An earthquake strong enough to be felt at any one specific place happens every five to ten years in the UK, whereas one strong enough to be felt at all at any place in the UK happens around twice a year. These are typically fairly weak events, maybe magnitude two or three. The widely felt Dudley earthquake of 2002 was a 4.7 and enough to be felt across the whole of England and Wales; It hit South Yorkshire, where I am, at about 3.0.

The Market Rasen earthquake of 2008 was a 5.2 at its epicenter (just 50km away) and still a good 5.0 when it reached me. Each integral, each one point, on the Richter scale is an energy difference of over thirty times. The 9.3 in Sumatra, 2006, yielding the deadly Asian Tsunami of Boxing Day, was over a million times more powerful.

But why do we get ‘quakes at all in the UK? We’re not on a faultline, we’re not anywhere near any volcanoes. Britain should be seismically dead, right? The reality isn’t quite so clear cut. Britain is on the move, but upwards, still rising back up after the ice melted only ten thousand years ago, two kilometers thick of ice depressed the land. We’re also being pushed east by the Atlantic seafloor spreading.
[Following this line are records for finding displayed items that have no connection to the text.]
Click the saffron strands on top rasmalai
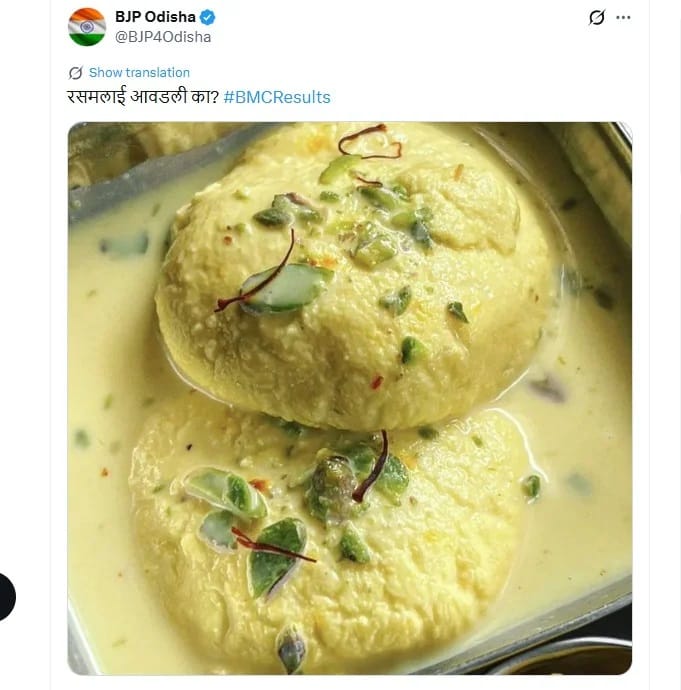This screenshot has width=681, height=690. [x=370, y=140]
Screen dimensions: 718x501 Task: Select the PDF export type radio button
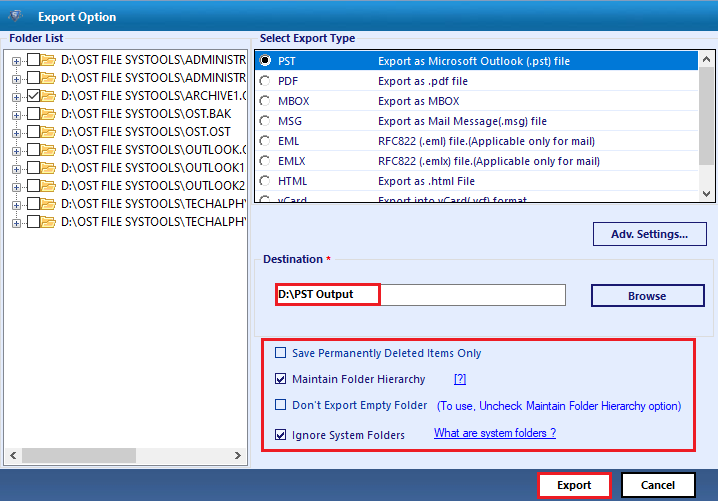[265, 81]
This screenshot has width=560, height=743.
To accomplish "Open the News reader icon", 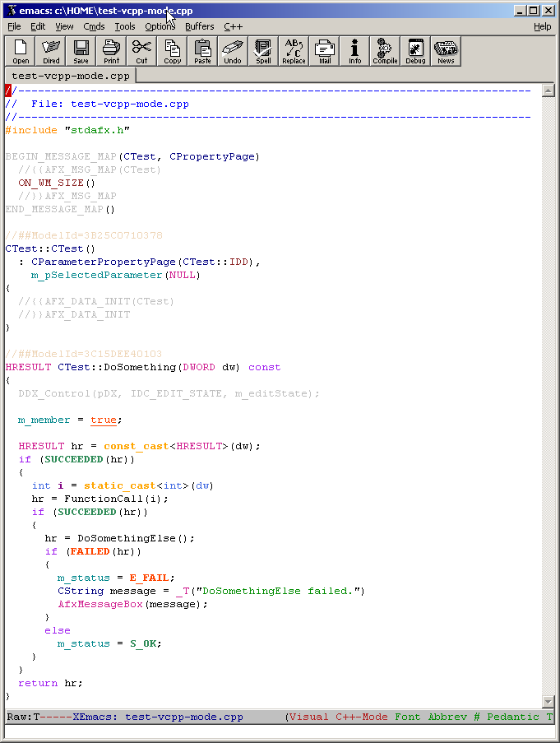I will [446, 51].
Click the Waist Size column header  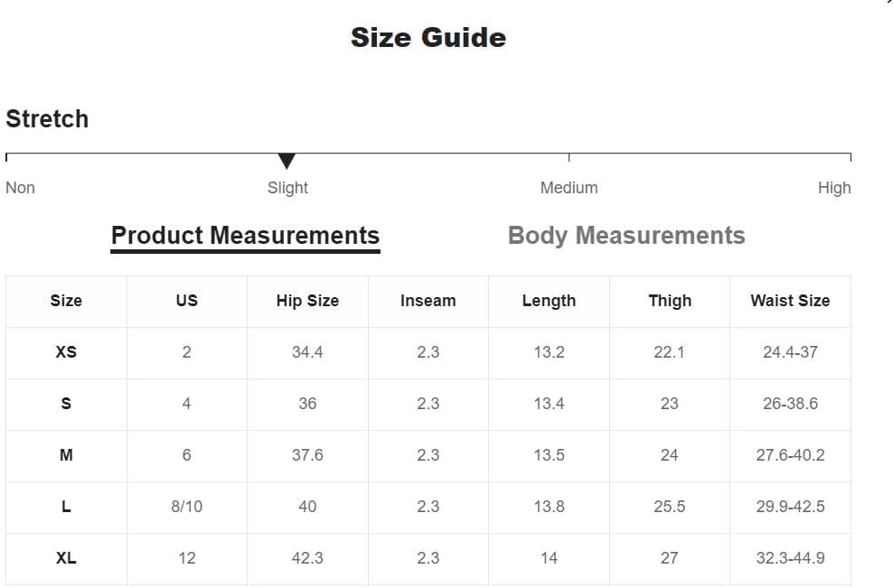pos(790,301)
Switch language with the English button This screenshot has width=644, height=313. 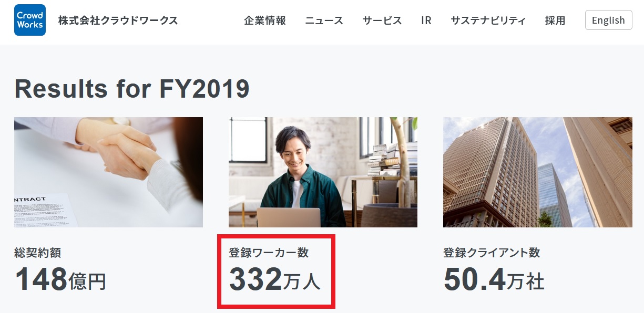(608, 20)
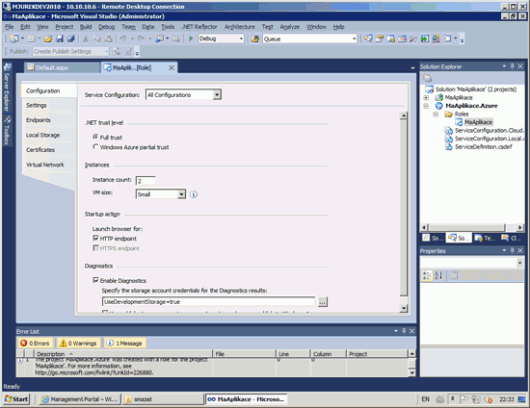Click the Instance count input field
Screen dimensions: 530x408
(x=145, y=181)
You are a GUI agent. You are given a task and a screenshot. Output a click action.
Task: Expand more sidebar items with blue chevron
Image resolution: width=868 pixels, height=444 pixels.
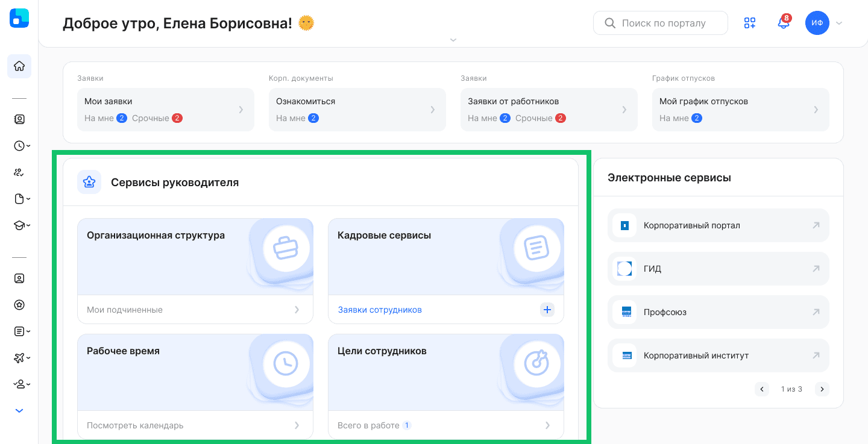click(19, 411)
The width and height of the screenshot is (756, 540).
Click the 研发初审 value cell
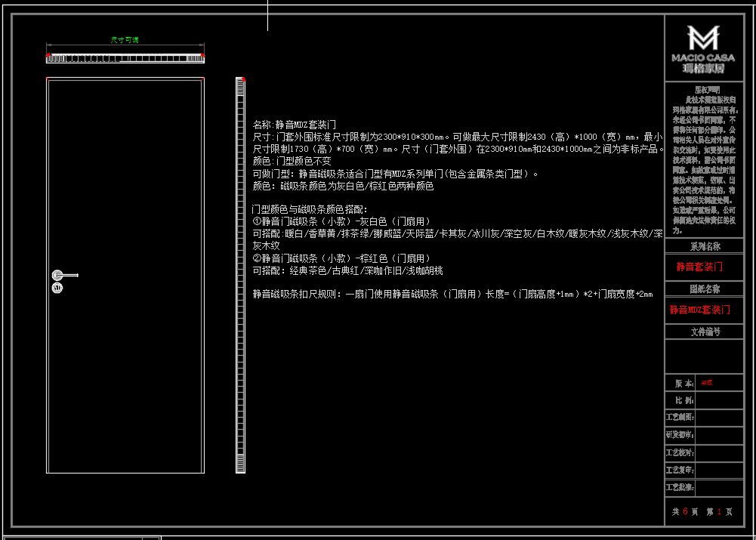(x=718, y=434)

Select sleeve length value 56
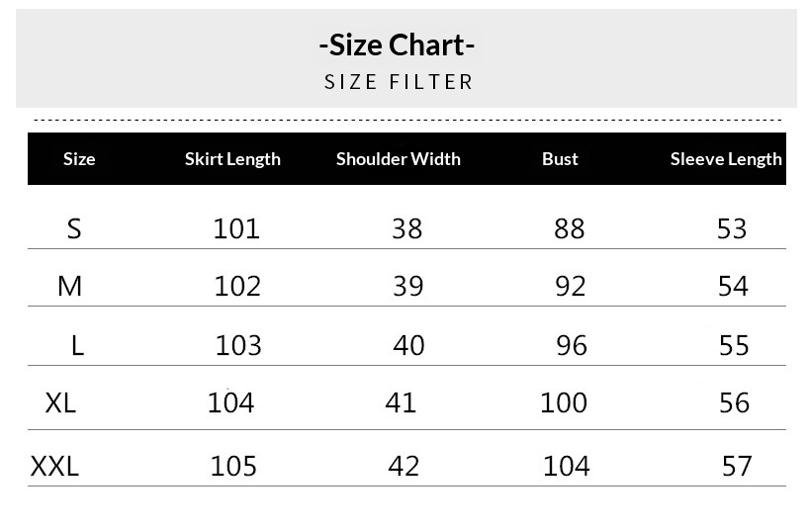(x=735, y=403)
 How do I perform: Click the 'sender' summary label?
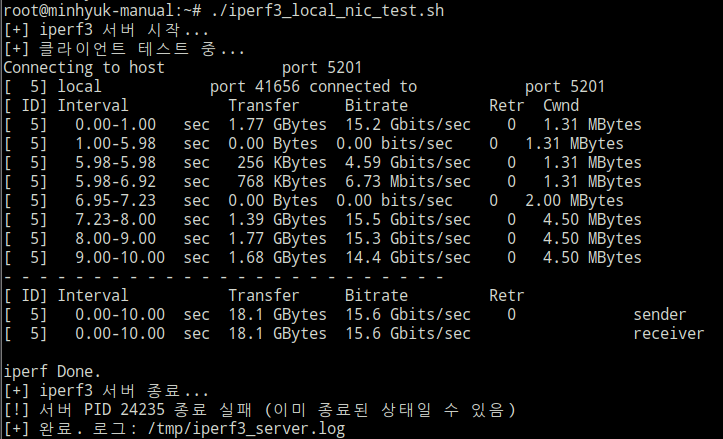pyautogui.click(x=660, y=314)
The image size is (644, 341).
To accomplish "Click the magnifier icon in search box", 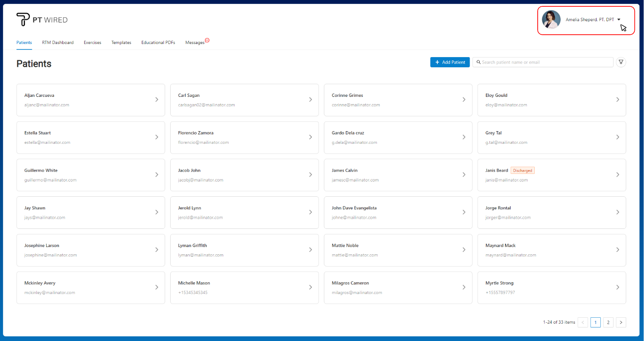I will [x=478, y=62].
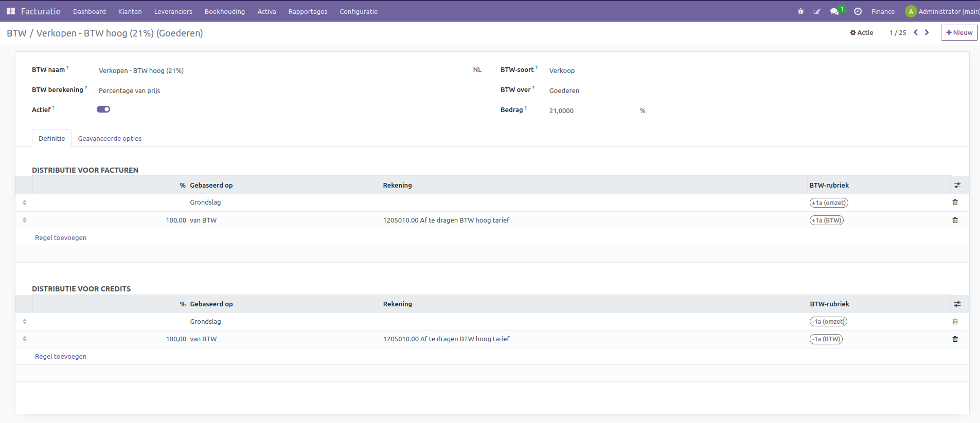This screenshot has height=423, width=980.
Task: Switch to Geavanceerde opties tab
Action: click(110, 139)
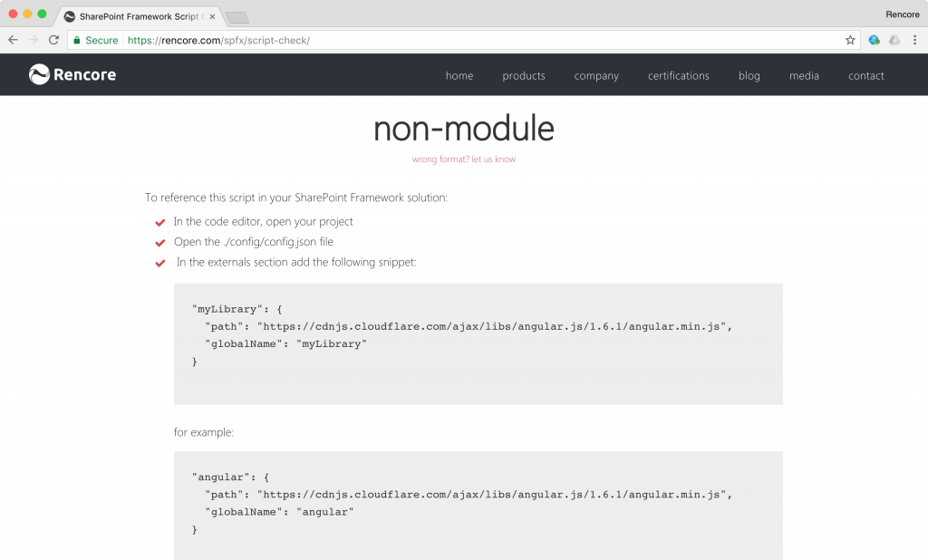This screenshot has width=928, height=560.
Task: Click the checkmark beside 'open your project'
Action: pyautogui.click(x=160, y=222)
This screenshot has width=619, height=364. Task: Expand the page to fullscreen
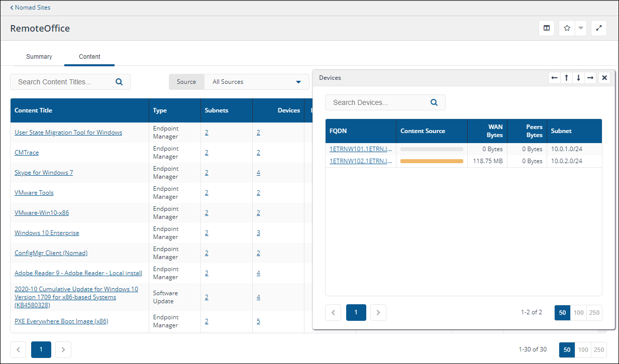coord(599,28)
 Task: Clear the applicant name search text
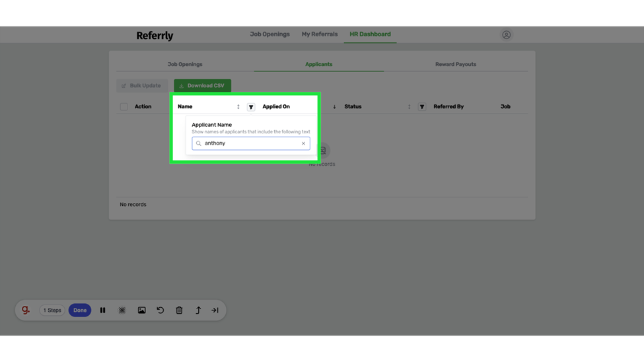pos(303,143)
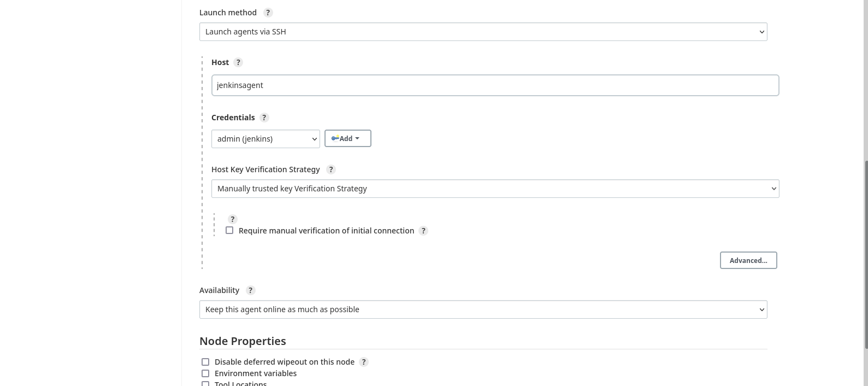Click the key icon on the Add button
Screen dimensions: 868x386
pos(335,138)
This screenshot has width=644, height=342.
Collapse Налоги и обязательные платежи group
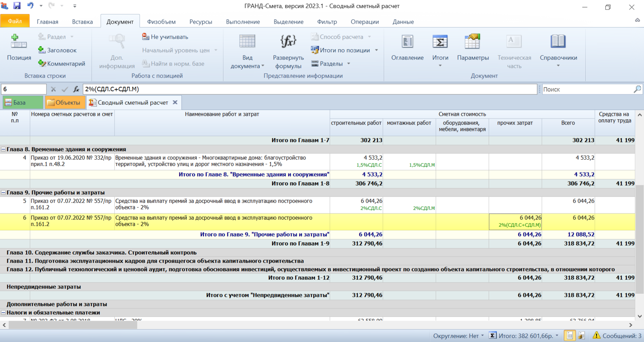3,313
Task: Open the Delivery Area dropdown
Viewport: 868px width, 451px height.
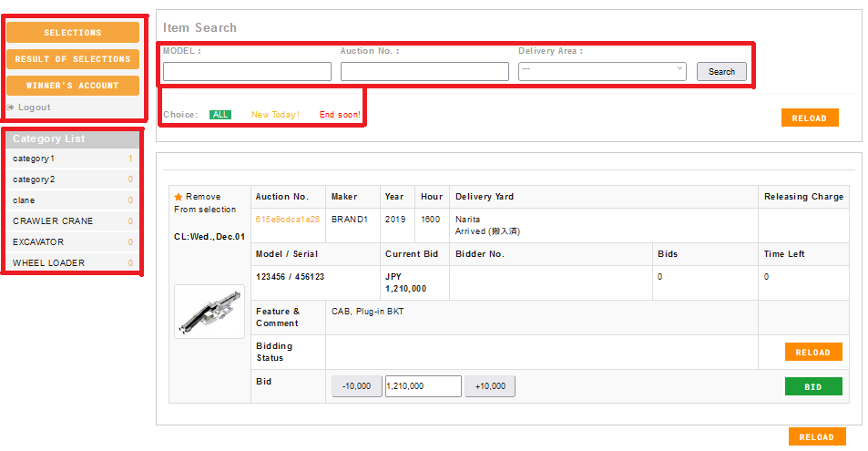Action: 602,71
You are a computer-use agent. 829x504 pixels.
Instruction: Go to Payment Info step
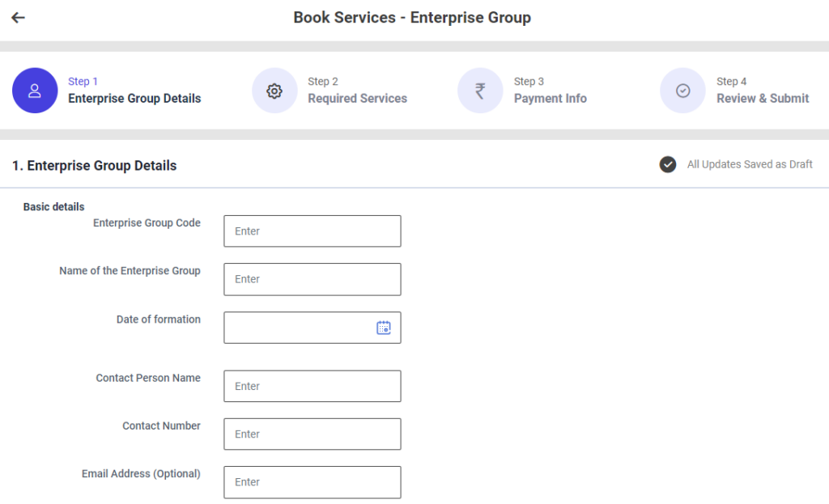click(x=550, y=99)
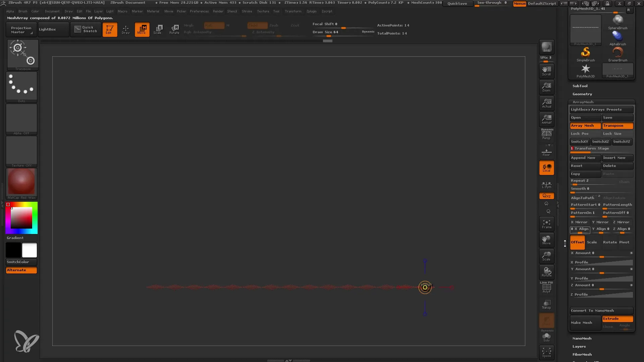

These forces, though gradual, build up. Britain’s geology, the rock that makes up the British Isles, is a mess. Old oceanic basalts from half a billion years ago, shales from the Jurassic, sandstones from the Cretaceous, coals from the Carboniferous, we’ve more geologic diversity beneath our feet than almost anywhere on Earth. All these rocks are bent, twisted by the incalculable forces of millions of years of tension, torsion and shifting. The rocks themselves are broken and faulted.

The current forces from our interglacial rebound and the mid-Atlantic ridge get caught up when our broken rocks snag on each other. Every few months, the rock breaks and the pressure is released; We get an earthquake. They’re usually small but every so often, maybe every five or ten years, we get one able to pass magnitude four.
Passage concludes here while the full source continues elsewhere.